Tasarıda öne çıkan genel kaygılar şöyle:

-Sulama tesisleri özelleştirmeye açılarak yandaşlara ranta açılıyor.

-Madde ile sözlü ve/veya uygulamalı sınavlarla yandaşlar bu kadroya yerleştirilmeye çalışılıyor. Bunun yerine KPSS puanı baz alarak atama yapılmalı.

- Madde ile ormanların talan edilerek tesislerin kurulmasının önü açılıyor. Orman köylülerine ve ağaçlara çok ciddi zararlar verilerek, yap işlet devret modeliyle 29 yıllığına ormanlara ranta açılacak.

-Bu fıkra ile ormanlar yandaş holdinglere uzun yıllar peşkeş çekilecektir.
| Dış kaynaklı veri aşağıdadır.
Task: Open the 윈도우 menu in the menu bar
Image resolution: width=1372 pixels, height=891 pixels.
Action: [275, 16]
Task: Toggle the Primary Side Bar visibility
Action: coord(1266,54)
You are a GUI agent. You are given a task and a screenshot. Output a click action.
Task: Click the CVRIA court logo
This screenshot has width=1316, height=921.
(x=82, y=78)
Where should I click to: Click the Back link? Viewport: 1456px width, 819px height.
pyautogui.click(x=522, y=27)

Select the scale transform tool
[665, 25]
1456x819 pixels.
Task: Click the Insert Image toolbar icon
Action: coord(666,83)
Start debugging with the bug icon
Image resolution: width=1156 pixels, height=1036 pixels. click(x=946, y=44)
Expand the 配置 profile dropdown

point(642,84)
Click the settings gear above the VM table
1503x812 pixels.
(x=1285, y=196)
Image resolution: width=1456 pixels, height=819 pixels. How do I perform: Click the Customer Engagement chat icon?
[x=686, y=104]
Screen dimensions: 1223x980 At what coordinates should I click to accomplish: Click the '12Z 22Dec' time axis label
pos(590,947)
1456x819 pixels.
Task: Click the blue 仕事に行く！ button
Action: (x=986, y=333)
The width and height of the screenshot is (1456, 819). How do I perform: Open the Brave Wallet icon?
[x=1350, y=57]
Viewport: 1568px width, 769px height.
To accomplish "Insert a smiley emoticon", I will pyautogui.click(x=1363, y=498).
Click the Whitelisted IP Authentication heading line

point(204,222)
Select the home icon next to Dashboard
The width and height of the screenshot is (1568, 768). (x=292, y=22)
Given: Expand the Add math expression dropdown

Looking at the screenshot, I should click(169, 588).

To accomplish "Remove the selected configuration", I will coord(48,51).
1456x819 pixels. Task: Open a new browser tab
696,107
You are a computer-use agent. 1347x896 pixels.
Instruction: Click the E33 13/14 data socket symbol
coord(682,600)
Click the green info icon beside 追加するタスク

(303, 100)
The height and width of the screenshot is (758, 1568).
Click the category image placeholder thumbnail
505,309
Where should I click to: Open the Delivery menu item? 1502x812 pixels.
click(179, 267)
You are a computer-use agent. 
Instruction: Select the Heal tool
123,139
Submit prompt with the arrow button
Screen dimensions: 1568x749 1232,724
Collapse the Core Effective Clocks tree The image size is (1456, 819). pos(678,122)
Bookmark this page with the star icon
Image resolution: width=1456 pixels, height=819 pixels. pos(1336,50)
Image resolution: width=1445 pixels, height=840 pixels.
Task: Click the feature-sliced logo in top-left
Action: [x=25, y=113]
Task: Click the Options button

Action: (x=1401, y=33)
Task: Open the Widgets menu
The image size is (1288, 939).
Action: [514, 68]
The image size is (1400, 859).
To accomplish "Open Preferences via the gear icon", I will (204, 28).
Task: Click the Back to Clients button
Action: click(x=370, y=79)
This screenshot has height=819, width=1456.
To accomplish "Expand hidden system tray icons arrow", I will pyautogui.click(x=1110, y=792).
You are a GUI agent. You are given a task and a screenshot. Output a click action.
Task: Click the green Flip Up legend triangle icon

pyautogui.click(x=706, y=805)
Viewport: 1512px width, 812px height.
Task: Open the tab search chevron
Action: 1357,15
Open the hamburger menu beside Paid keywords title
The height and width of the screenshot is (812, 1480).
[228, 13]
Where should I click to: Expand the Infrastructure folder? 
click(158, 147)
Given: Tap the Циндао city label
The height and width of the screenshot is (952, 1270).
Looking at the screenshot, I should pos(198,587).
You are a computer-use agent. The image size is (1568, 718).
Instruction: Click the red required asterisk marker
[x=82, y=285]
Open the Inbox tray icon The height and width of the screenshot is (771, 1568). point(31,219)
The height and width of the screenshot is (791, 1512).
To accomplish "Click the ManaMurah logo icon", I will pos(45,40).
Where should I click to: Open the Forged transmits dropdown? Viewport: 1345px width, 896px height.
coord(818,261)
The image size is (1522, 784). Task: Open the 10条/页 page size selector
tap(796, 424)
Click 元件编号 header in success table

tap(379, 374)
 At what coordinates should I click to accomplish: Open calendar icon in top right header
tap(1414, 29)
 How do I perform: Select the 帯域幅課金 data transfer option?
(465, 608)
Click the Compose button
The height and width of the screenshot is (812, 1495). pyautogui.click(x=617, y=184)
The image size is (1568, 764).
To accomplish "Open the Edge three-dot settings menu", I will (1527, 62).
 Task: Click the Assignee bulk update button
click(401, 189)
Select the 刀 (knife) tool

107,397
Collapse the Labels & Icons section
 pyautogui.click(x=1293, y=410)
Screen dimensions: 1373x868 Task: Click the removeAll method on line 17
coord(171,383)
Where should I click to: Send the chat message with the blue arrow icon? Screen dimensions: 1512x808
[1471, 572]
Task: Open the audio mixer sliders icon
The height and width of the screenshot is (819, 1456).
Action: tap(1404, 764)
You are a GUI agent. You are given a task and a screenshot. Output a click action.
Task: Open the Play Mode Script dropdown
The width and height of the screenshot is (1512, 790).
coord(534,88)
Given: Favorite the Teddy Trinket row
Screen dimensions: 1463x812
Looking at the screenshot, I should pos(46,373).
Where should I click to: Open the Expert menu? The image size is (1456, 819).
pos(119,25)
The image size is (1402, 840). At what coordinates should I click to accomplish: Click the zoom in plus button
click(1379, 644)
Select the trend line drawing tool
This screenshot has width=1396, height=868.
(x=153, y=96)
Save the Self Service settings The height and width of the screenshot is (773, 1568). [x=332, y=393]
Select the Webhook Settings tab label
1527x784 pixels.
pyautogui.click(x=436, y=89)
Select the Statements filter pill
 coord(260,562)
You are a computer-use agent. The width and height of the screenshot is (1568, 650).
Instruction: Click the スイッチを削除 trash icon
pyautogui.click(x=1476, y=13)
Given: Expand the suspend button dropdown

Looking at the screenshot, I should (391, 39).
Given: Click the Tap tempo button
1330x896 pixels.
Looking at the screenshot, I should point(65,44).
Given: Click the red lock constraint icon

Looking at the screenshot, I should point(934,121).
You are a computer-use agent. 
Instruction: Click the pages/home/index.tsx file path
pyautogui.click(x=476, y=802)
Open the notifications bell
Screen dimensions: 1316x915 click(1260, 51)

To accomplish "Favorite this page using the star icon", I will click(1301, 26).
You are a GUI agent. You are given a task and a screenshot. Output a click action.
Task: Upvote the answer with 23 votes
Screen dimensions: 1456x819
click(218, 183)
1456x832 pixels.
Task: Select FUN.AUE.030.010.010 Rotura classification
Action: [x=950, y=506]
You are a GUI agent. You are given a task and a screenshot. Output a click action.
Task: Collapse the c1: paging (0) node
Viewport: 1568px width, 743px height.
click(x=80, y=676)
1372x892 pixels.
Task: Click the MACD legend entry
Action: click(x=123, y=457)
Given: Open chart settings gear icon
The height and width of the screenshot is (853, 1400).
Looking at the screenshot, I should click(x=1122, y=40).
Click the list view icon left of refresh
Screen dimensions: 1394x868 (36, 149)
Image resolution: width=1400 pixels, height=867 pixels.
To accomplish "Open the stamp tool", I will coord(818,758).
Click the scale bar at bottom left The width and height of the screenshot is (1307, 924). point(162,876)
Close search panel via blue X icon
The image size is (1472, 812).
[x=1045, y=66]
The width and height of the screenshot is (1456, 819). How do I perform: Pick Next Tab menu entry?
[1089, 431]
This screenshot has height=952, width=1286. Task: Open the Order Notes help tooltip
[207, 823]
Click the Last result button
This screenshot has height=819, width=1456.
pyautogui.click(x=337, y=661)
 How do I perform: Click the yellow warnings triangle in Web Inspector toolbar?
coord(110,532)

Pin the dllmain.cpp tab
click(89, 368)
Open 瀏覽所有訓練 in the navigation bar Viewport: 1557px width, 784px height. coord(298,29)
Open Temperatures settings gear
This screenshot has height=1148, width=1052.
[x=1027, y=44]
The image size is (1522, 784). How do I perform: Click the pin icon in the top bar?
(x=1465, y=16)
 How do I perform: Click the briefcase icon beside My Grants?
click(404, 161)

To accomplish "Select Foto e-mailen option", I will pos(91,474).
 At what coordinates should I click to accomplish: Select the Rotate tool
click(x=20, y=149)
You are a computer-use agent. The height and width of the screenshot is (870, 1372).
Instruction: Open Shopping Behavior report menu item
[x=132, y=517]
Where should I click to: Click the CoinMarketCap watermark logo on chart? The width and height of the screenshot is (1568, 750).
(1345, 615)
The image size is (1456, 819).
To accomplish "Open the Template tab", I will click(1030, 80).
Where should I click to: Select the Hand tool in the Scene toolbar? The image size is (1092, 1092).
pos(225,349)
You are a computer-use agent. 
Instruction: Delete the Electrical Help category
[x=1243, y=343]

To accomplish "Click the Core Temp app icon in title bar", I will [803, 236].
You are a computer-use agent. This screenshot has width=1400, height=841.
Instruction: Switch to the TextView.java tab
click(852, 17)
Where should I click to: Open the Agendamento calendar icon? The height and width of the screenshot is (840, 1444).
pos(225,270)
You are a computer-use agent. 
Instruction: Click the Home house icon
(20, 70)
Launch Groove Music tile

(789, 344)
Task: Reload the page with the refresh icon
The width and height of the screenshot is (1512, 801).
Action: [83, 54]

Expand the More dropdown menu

-Madde ile emekli olanlar ne yapacak? Orman köylüsü yılda 1500 ile 3500 TL arası ancak kazanırken aylık yaklaşık 500 TL verip nasıl sigorta yaptıracak?

-Devlet ormanlarında ibaresi Orman İdaresince diye değiştirilmiş. Bu değişiklikle özel sektöre verilen işlerde kooperatiflere ve orman köylülerine öncelik verilmiyor. Kooperatiflerin ve köylülerin iş almada önceliği kalmıyor.

 -Sözlü ve uygulamalı sınavlarla yandaşlar alınacak.

-Bu maddelerin kaldırılmasıyla yangın söndürmeye gideceklerin yol parası ücretleri, araçlarının akaryakıt giderleri, ekmek ve katık paraları kaldırılıyor.

-MADDE 42- 1/7/2003 tarihli ve 4915 sayılı Kara Avcılığı Kanununun 2 nci maddesinin birinci fıkrasının (30) numaralı bendi ve 10 uncu maddesi yürürlükten kaldırılmıştır. Bu maddelerin kaldırılmasıyla av ve yaban hayvanların korunması engelleniyor.